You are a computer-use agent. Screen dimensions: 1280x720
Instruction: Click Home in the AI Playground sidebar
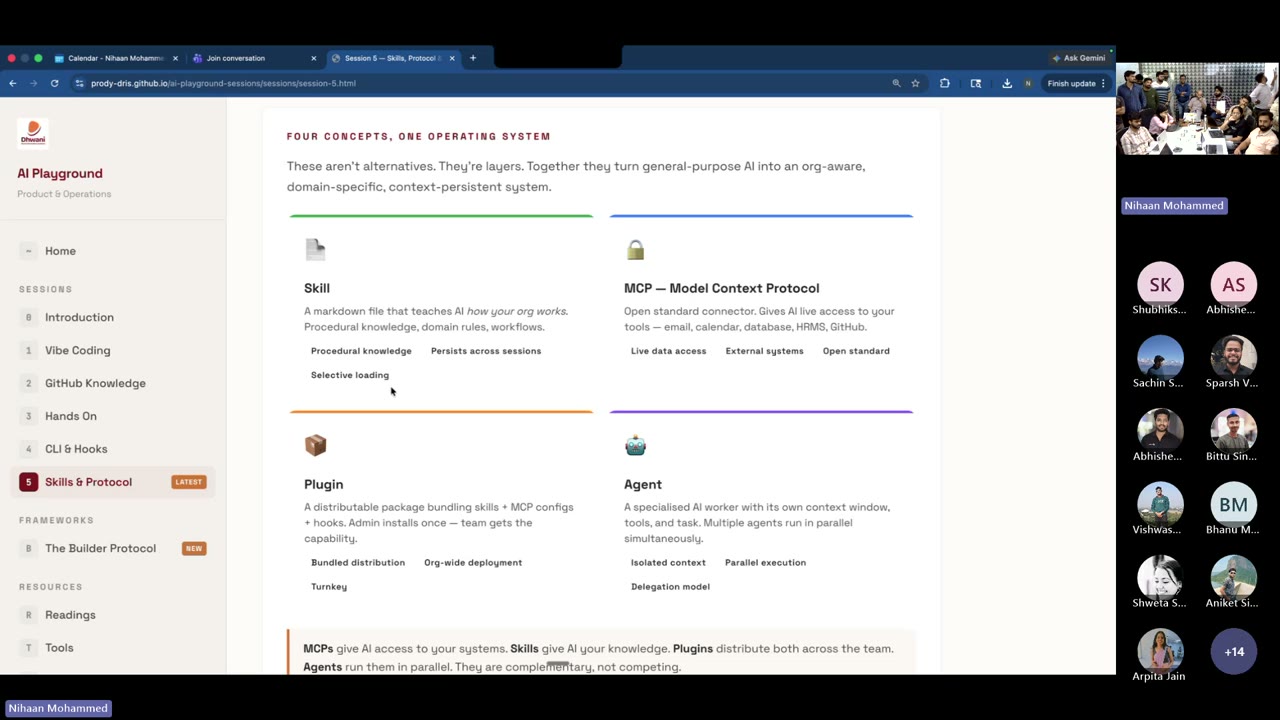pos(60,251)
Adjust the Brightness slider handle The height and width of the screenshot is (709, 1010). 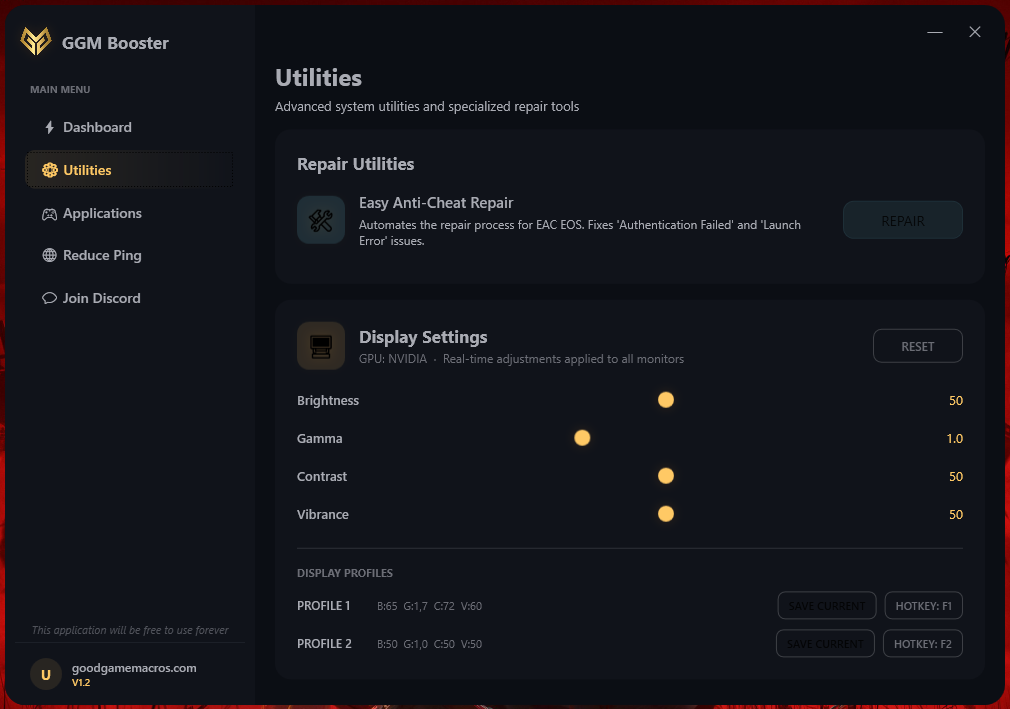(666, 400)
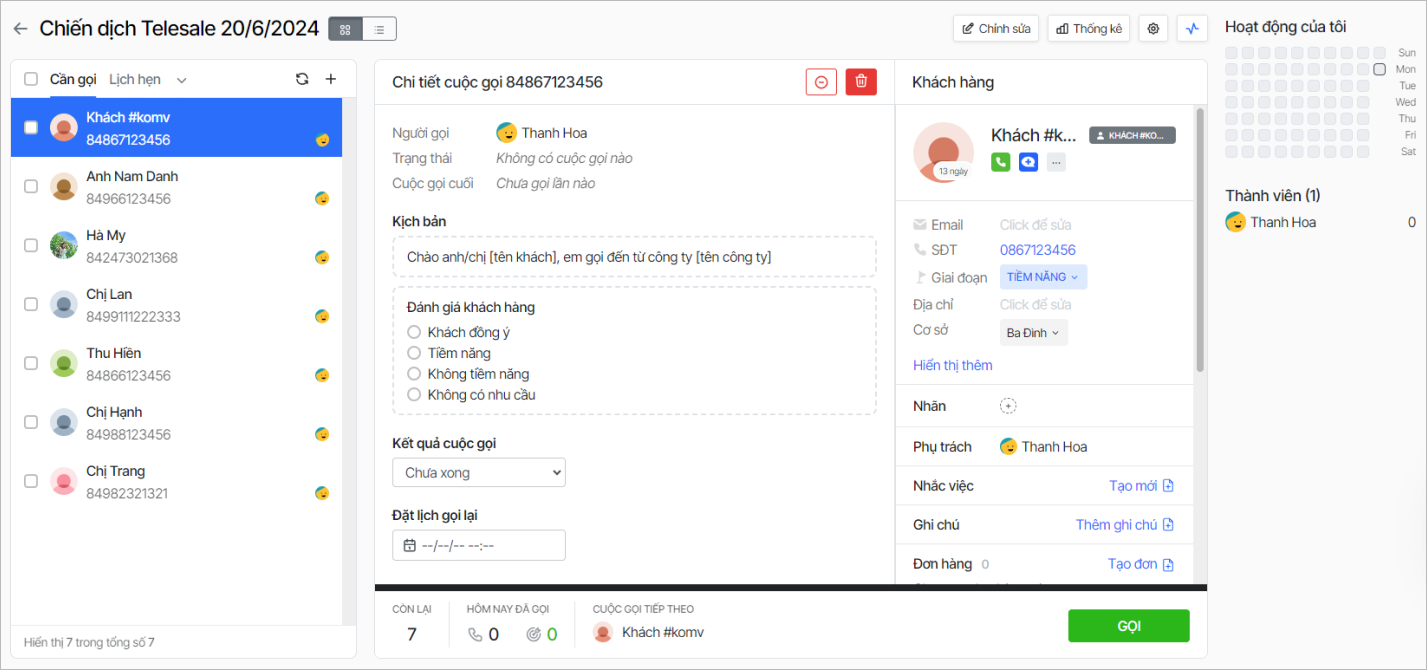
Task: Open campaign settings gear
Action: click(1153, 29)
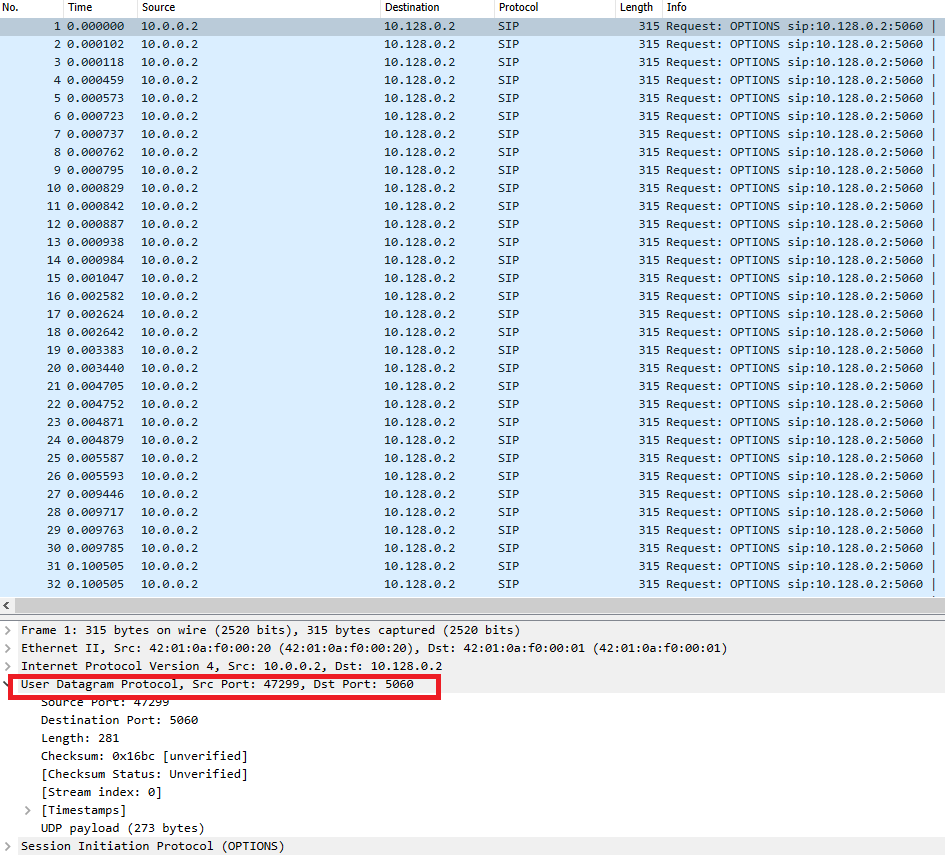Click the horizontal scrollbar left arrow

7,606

...

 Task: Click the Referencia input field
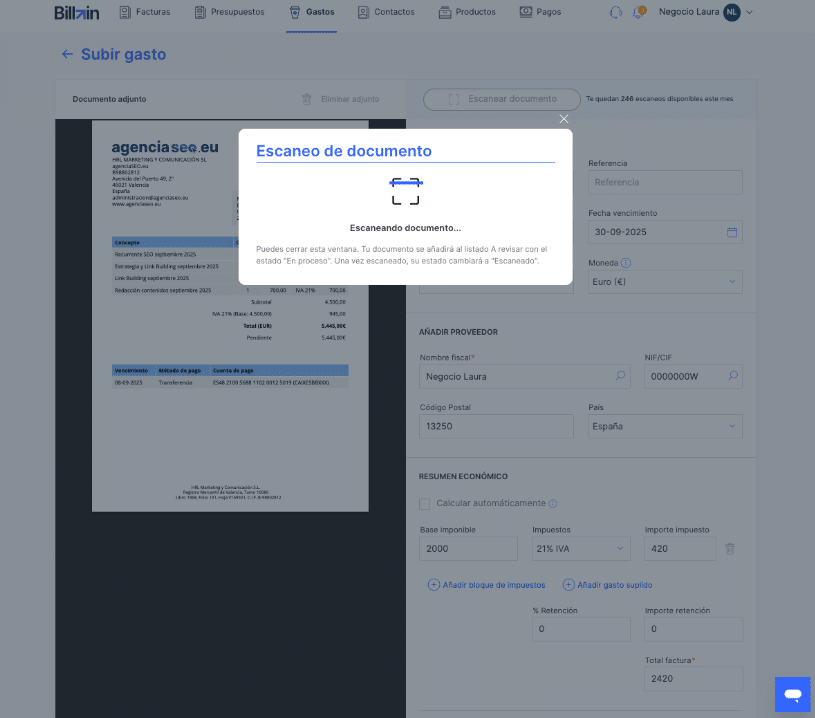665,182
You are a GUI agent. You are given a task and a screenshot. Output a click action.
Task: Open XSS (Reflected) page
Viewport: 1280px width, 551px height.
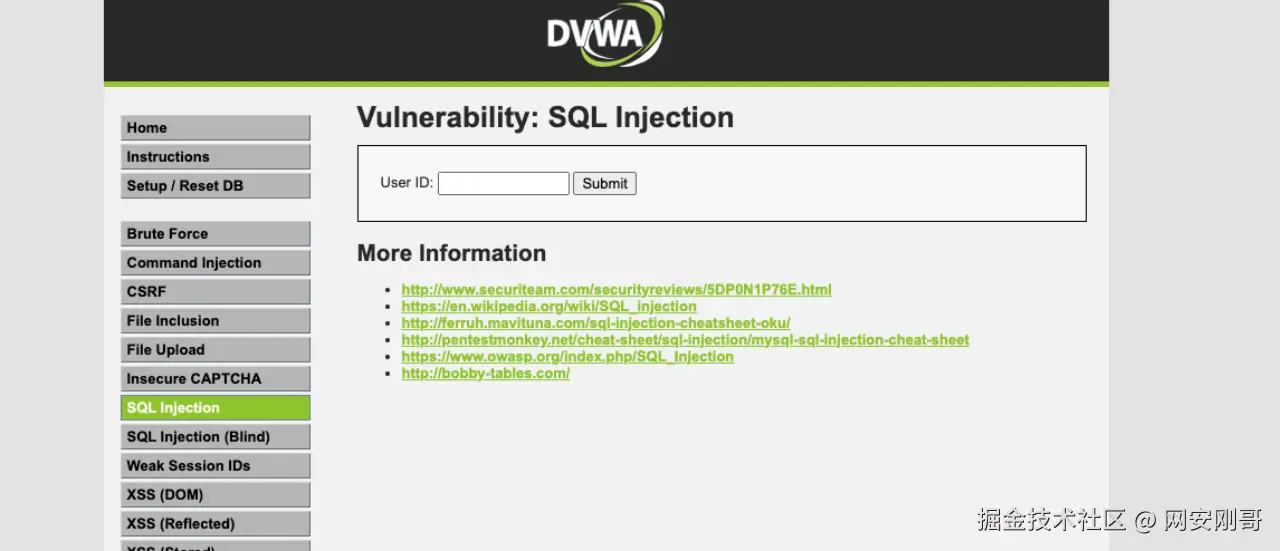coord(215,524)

...

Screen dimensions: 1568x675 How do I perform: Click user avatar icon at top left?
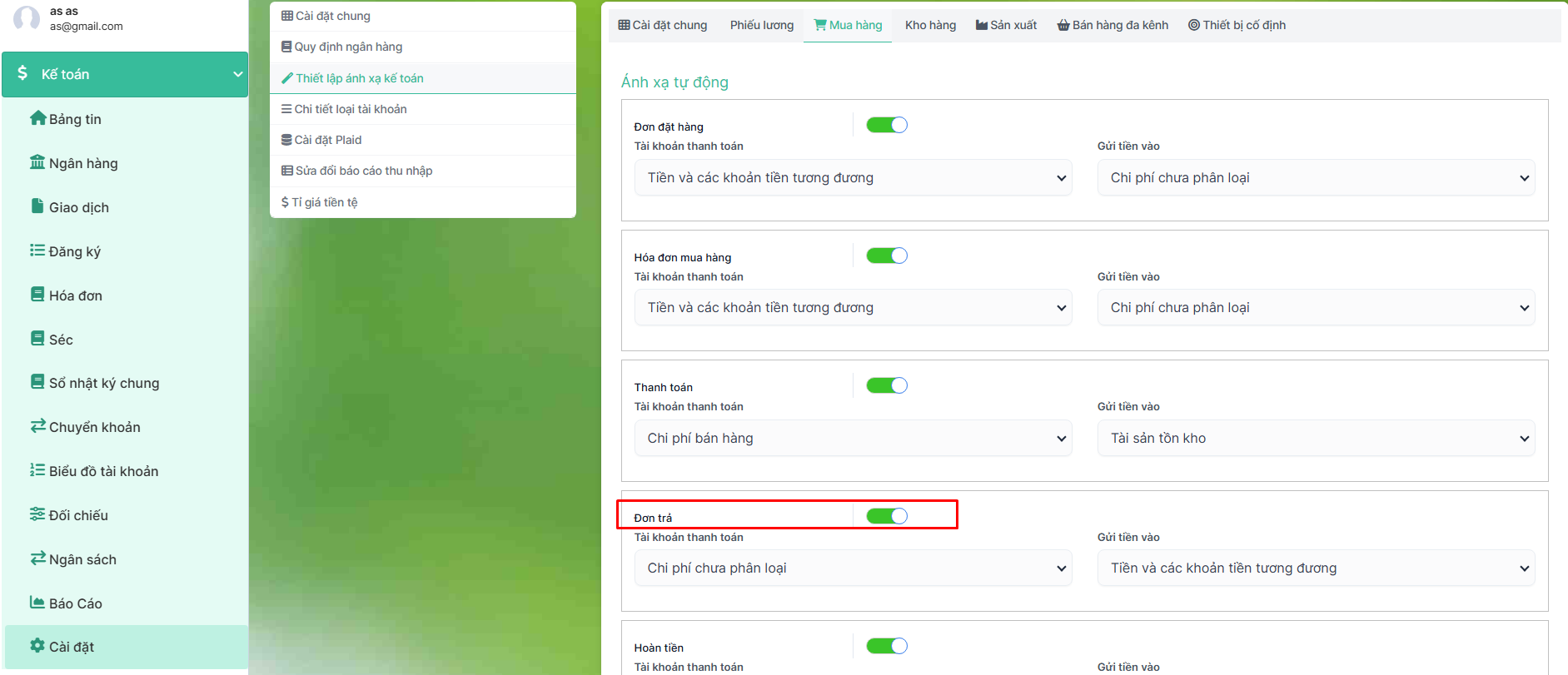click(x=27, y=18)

WHAT THE TASK REQUIRES -> Among the lines of the material above, find those with the word "agent". Copy each one.

FINISHED TASK ->
You are a computer-use agent. Screen dimensions: 1280x720
You are a GUI agent. You are given a task and a screenshot. Output a click action.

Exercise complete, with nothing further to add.